[Stored data]
◆ ◆ ◆
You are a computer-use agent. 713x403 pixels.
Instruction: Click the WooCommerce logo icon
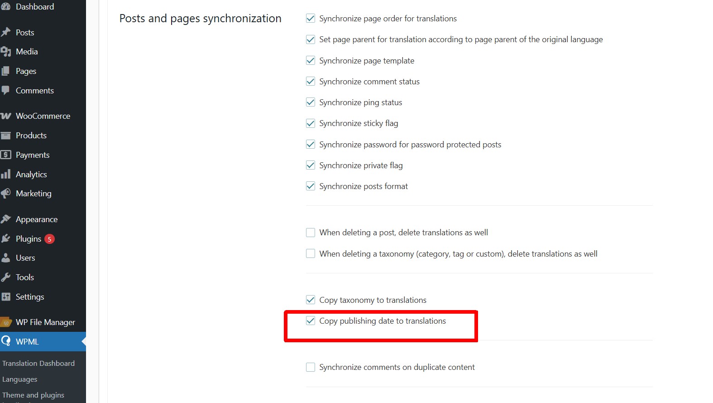(x=6, y=116)
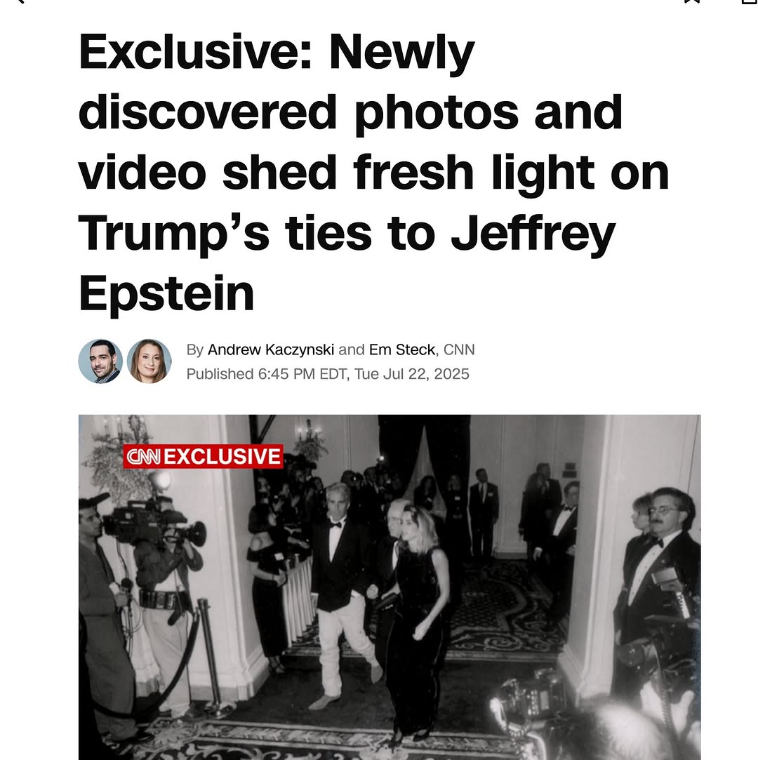
Task: Click the CNN Exclusive badge on photo
Action: coord(203,457)
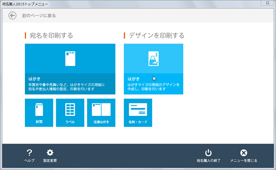Click Mt. Fuji postcard icon under デザインを印刷する
Image resolution: width=276 pixels, height=170 pixels.
pos(153,59)
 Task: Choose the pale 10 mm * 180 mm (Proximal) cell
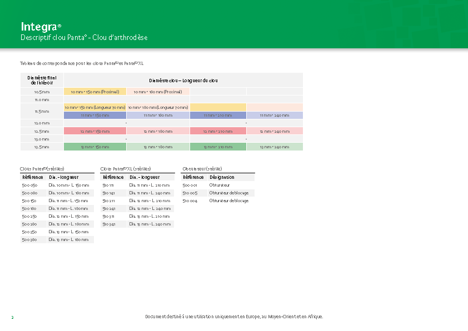158,92
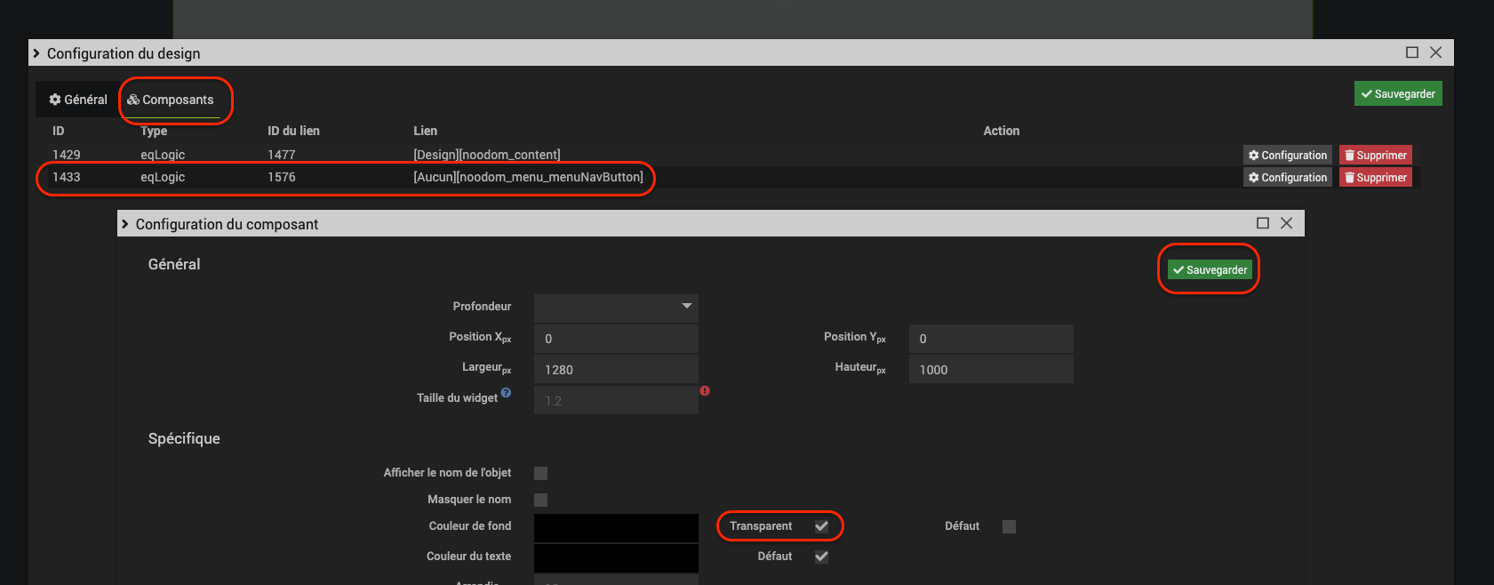Close the Configuration du design window
This screenshot has height=585, width=1494.
[x=1435, y=52]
◆ ◆ ◆
*Directions for this task*. Word for word, reproduce all of the entries above and omit the pictures.

*Solution to this task*.
You are a computer-use agent. 713x403 pixels.
Instruction: Click the WooCommerce logo icon
(x=6, y=116)
Task: Click the CNN Exclusive badge on photo
Action: coord(203,457)
Click Mt. Fuji postcard icon under デザインを印刷する
Image resolution: width=276 pixels, height=170 pixels.
pos(153,59)
 Task: Choose the pale 10 mm * 180 mm (Proximal) cell
158,92
Close the Configuration du design window
This screenshot has height=585, width=1494.
[x=1435, y=52]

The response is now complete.